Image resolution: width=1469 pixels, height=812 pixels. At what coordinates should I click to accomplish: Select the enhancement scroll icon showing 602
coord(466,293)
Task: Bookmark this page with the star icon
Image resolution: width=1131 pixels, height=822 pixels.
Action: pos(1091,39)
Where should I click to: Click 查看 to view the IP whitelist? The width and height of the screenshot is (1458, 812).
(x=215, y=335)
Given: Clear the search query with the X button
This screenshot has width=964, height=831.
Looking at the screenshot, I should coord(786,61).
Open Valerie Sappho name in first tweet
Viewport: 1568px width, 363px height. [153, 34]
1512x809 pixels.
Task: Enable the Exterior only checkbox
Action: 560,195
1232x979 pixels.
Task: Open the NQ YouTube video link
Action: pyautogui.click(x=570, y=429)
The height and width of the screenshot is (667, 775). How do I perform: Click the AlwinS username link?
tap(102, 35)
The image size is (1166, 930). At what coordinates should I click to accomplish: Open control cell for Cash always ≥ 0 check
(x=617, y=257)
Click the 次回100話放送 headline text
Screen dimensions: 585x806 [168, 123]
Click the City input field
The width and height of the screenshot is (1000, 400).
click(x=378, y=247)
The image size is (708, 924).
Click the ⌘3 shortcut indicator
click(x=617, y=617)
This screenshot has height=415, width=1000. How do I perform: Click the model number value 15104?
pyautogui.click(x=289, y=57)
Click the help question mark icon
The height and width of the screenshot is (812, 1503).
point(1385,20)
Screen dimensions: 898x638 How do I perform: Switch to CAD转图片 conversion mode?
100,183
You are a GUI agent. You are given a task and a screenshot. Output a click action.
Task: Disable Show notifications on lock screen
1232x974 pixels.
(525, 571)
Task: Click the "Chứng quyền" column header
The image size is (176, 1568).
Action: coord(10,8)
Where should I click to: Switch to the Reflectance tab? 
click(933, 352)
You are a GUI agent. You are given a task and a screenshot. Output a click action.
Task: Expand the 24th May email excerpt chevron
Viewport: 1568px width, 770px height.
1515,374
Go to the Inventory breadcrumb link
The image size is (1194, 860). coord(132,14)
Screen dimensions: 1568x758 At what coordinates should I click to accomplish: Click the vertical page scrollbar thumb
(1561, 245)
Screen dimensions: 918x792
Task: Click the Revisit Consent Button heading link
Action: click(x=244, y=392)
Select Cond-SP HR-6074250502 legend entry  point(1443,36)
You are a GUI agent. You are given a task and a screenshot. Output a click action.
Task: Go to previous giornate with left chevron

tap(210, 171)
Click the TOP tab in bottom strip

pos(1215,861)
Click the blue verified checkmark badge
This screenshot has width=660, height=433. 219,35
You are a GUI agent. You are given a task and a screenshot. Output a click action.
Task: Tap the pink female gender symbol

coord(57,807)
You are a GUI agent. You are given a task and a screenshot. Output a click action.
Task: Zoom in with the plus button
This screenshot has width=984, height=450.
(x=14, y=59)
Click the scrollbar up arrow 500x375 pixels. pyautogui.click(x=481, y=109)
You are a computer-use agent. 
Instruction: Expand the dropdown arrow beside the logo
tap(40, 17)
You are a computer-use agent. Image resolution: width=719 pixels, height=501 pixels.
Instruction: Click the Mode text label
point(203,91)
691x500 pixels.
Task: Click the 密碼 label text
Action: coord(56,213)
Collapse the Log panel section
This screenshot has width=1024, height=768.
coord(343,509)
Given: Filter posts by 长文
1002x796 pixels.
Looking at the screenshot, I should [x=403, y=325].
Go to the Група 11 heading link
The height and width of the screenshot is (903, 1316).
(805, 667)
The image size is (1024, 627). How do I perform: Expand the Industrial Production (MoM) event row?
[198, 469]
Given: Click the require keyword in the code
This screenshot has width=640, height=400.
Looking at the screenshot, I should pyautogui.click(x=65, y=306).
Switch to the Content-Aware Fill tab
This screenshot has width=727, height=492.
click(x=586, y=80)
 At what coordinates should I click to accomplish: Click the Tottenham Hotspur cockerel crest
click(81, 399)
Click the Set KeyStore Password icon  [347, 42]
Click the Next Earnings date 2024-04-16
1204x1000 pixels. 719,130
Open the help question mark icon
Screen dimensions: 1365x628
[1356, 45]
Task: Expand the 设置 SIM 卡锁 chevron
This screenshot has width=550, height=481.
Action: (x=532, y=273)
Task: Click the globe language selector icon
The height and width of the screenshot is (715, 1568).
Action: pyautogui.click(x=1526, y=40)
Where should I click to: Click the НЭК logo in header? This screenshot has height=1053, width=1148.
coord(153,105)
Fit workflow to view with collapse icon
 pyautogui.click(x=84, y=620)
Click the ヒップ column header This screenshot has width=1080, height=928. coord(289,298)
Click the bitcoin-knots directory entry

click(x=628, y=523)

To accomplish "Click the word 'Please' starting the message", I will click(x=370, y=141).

○ ○ ○ ○

__PROBLEM__: Out of the data above, set down the lines from the one with "The height and width of the screenshot is (903, 1316)." to the one with "Task: Click the globe language selector icon", both included, exactly as written and with no additions.

__RESULT FOR THIS TASK__:
The height and width of the screenshot is (903, 1316).
(805, 667)
The image size is (1024, 627). How do I perform: Expand the Industrial Production (MoM) event row?
[198, 469]
Given: Click the require keyword in the code
This screenshot has width=640, height=400.
Looking at the screenshot, I should pyautogui.click(x=65, y=306).
Switch to the Content-Aware Fill tab
This screenshot has width=727, height=492.
click(x=586, y=80)
 At what coordinates should I click to accomplish: Click the Tottenham Hotspur cockerel crest
click(81, 399)
Click the Set KeyStore Password icon  [347, 42]
Click the Next Earnings date 2024-04-16
1204x1000 pixels. 719,130
Open the help question mark icon
Screen dimensions: 1365x628
[1356, 45]
Task: Expand the 设置 SIM 卡锁 chevron
This screenshot has width=550, height=481.
Action: (x=532, y=273)
Task: Click the globe language selector icon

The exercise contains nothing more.